Rattle and the BPO also recorded Gustav Holst's The Planets (EMI), which
was the BBC Music Magazine Orchestra Choice. In addition, Rattle's
acclaimed complete 1989 recording of George Gershwin's opera Porgy and Bess
was used as the soundtrack for the equally acclaimed 1993 television production
of the work. It was the first made-for-television production of Porgy and
Bess ever presented. Rattle's 2007 recording of Johannes Brahms's Ein
deutsches Requiem received praise from BBC Music Magazine, as
"Disc of the Month" for April 2007, "as probably the best new
version of the Requiem I've heard in quite some years." Rattle and
the BPO have also released recordings of Anton Bruckner's Fourth Symphony (Romantic),
and Joseph Haydn's Symphonies Nos. 88, 89, 90, 91, 92 and Sinfonia Concertante.
Rattle's recording of Brahms's Ein deutsches
Requiem with the BPO received the Choral Performance Grammy Award in 2008.

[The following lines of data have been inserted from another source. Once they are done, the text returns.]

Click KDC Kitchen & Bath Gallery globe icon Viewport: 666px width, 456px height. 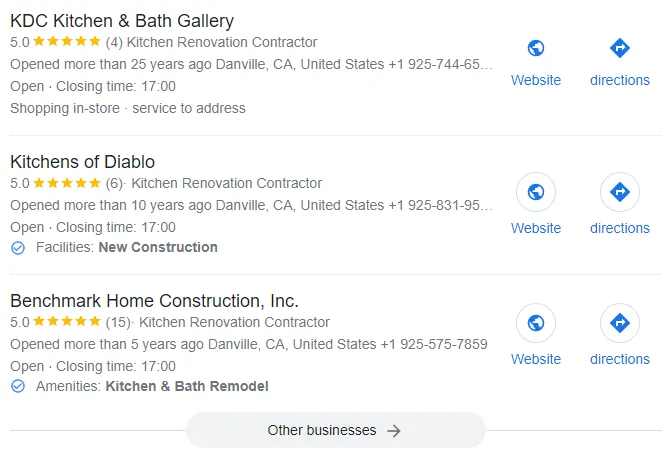pos(536,48)
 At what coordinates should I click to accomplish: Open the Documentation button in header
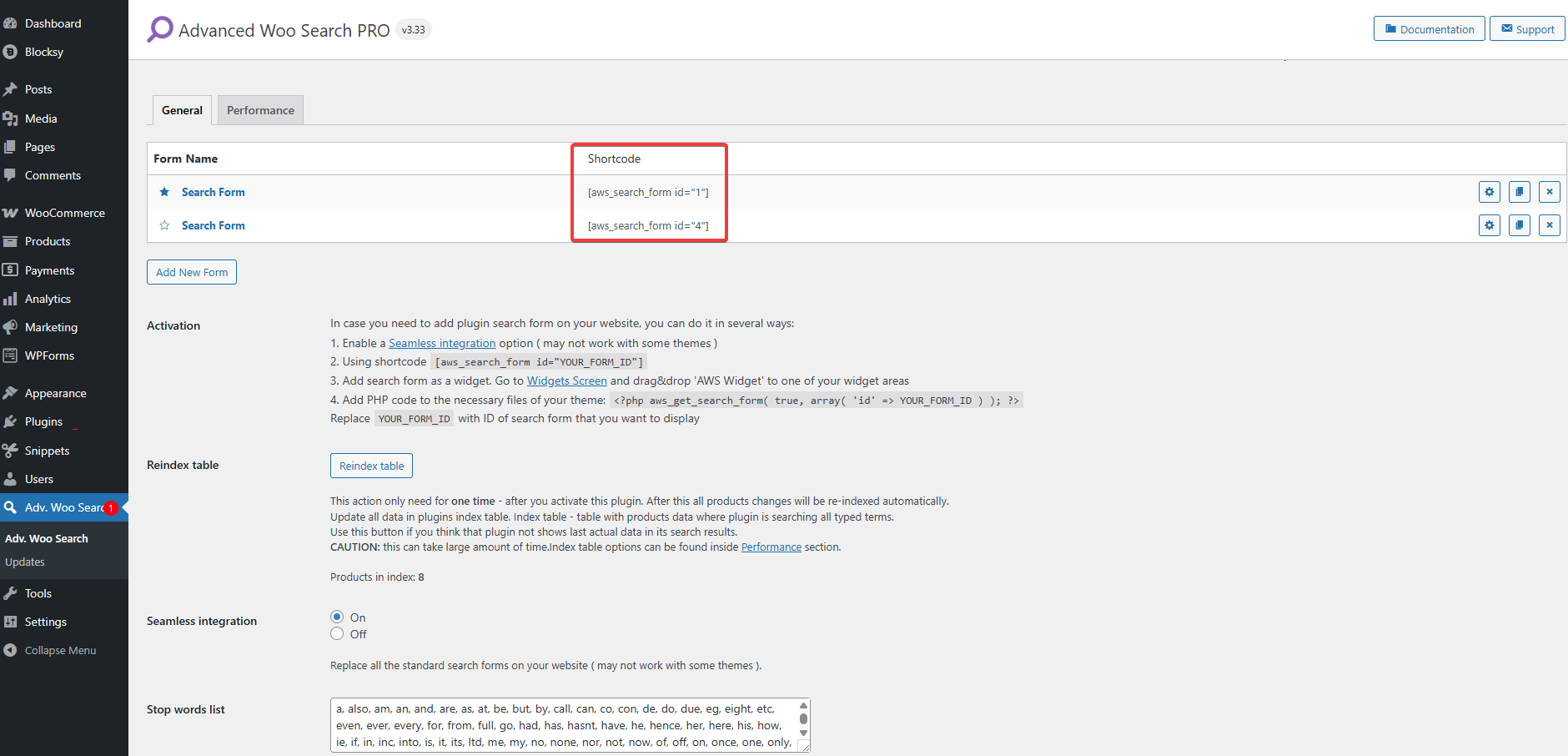point(1429,29)
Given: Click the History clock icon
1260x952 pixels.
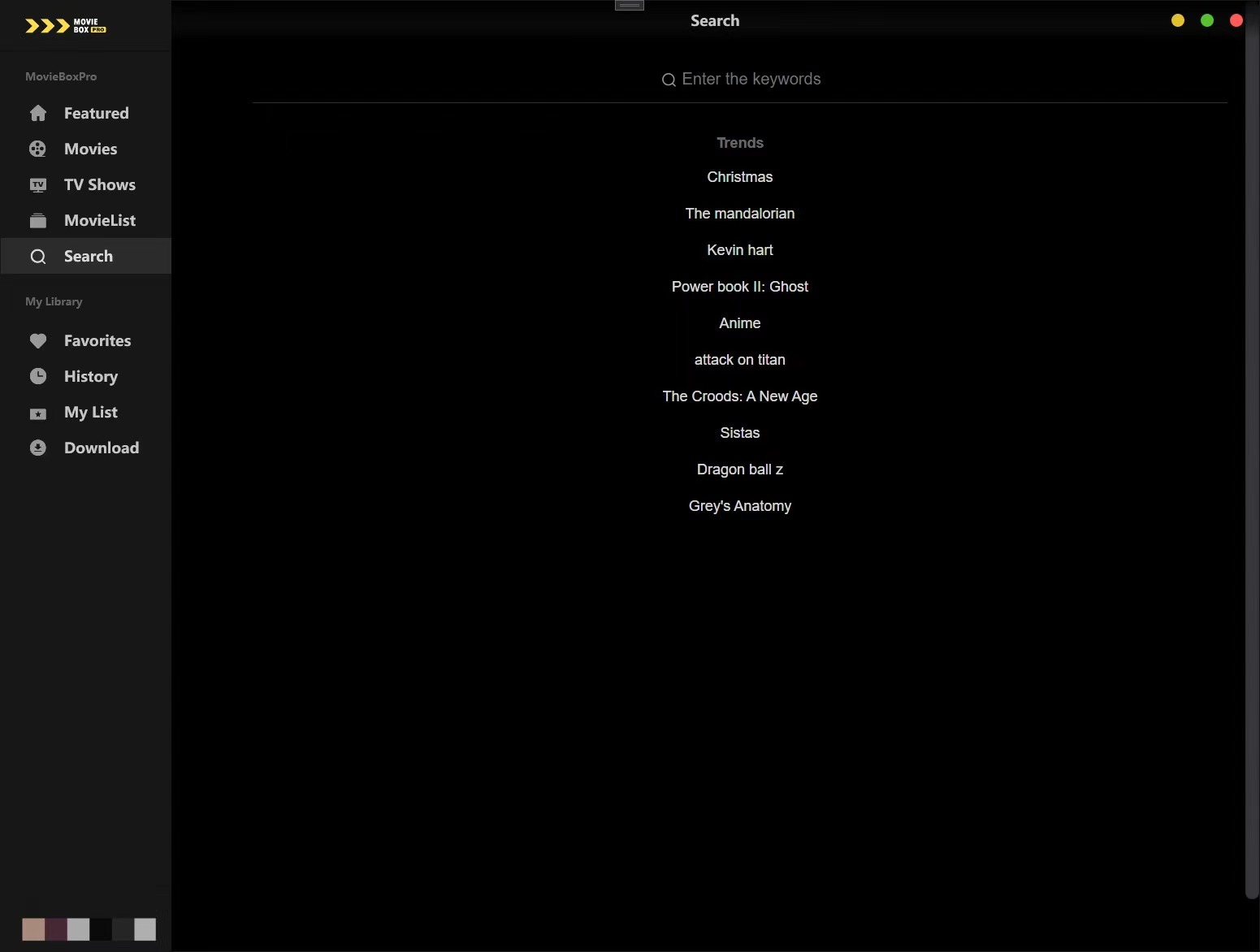Looking at the screenshot, I should (38, 376).
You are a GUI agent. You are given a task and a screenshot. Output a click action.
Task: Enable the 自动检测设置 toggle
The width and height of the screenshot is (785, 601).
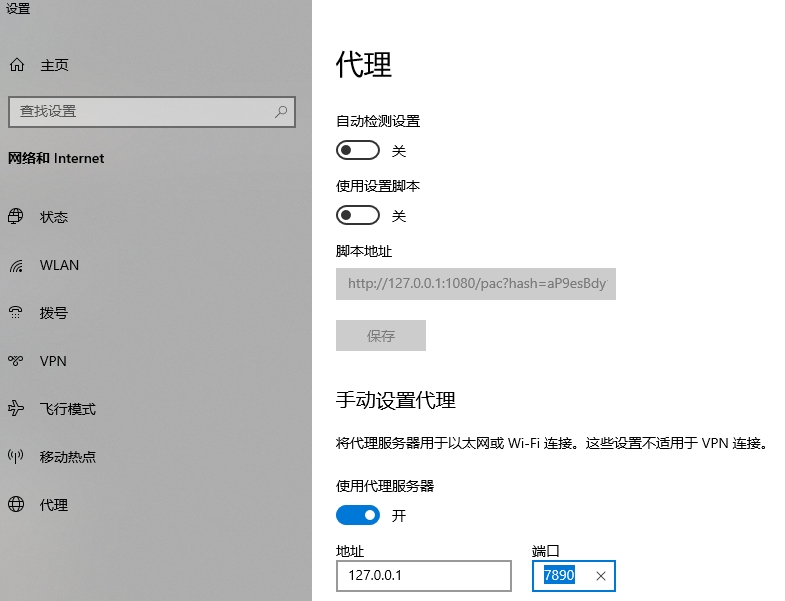[x=358, y=151]
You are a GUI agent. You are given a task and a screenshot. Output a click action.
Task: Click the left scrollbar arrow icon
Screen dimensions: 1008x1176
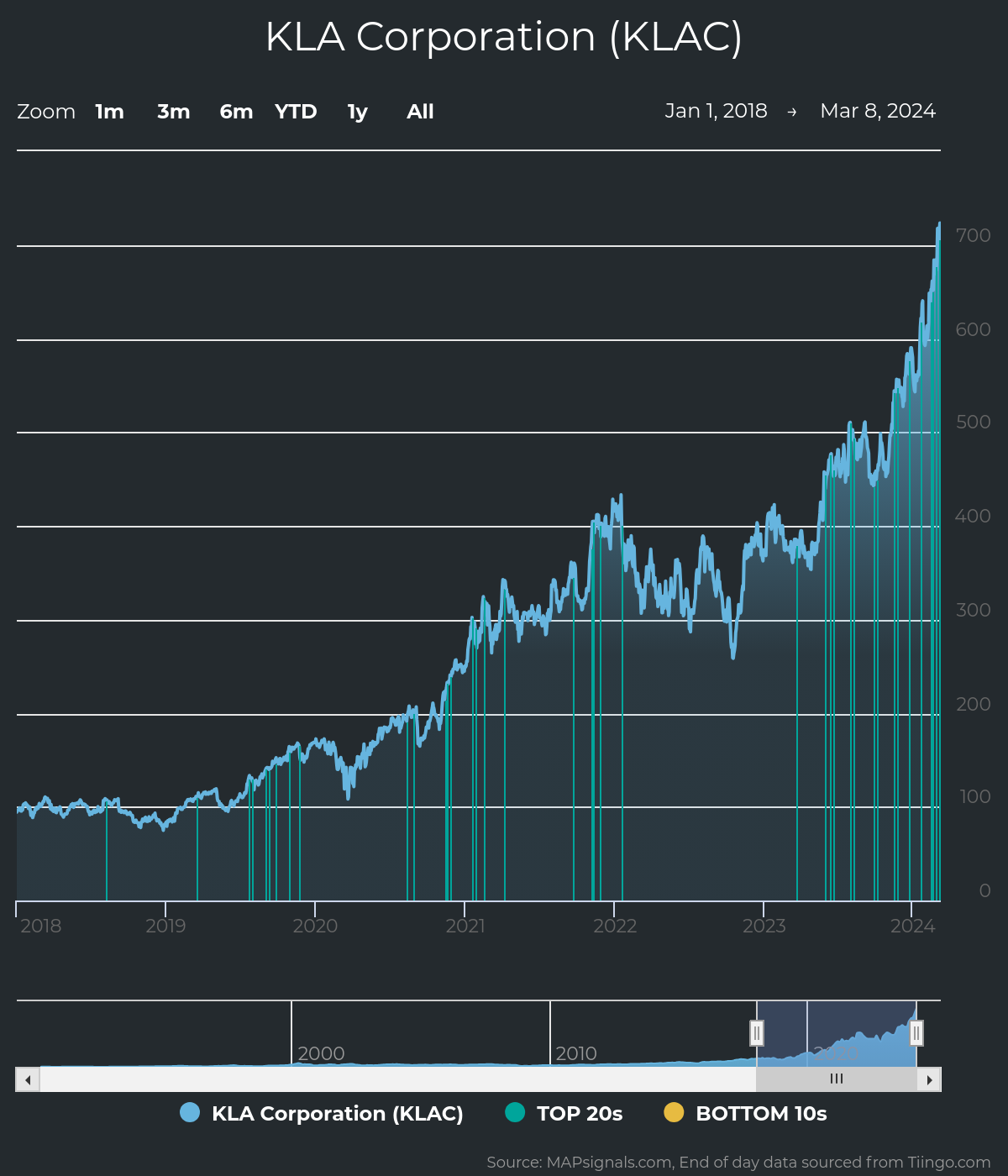26,1079
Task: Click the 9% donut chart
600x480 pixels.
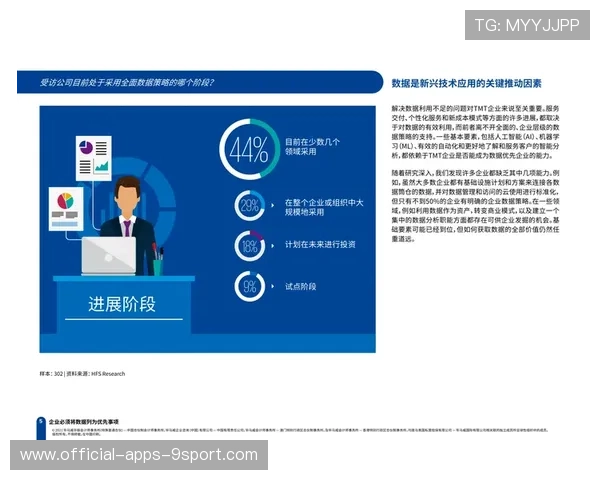Action: pyautogui.click(x=249, y=286)
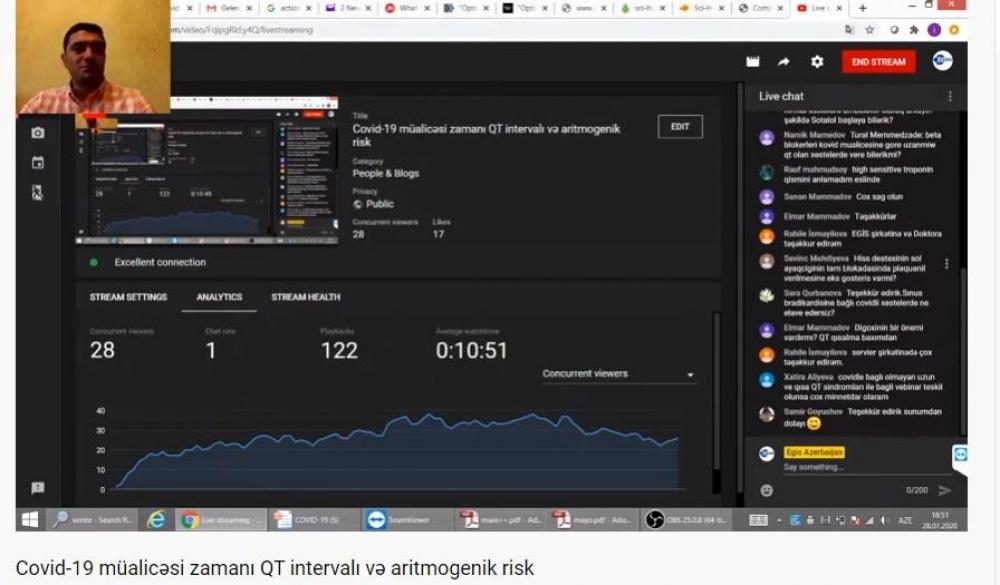Click the clapperboard create highlight icon
This screenshot has width=1000, height=585.
(753, 62)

He has won two other Grammy Awards, one Choral Performance Award for a
recording of Stravinsky's Symphony of Psalms in 2007, and another for
Best Orchestral Performance for a recording of Mahler's unfinished Symphony
No. 10 in 2000. The government of France made him a Chevalier de la Légion
d'honneur in 2010.
He was voted into the inaugural Gramophone Hall
of Fame in 2012.
Rattle's first marriage was to Elise Ross, an
American soprano, with whom he had two sons: Sacha, who is a clarinettist, and
Eliot, who is a painter. They were divorced in 1995 after 15 years of marriage.
In 1996 he married his second wife, Candace Allen, a Boston-born writer. This
second marriage ended in 2004, and in 2008 Rattle married the Czech mezzo-soprano
Magdalena Kožená. The couple have two sons, Jonas (2005) and Milos (2008), and
a daughter Anežka (June 2014).
Rattle is a member of the Incorporated Society of
Musicians and a fan of Liverpool Football Club.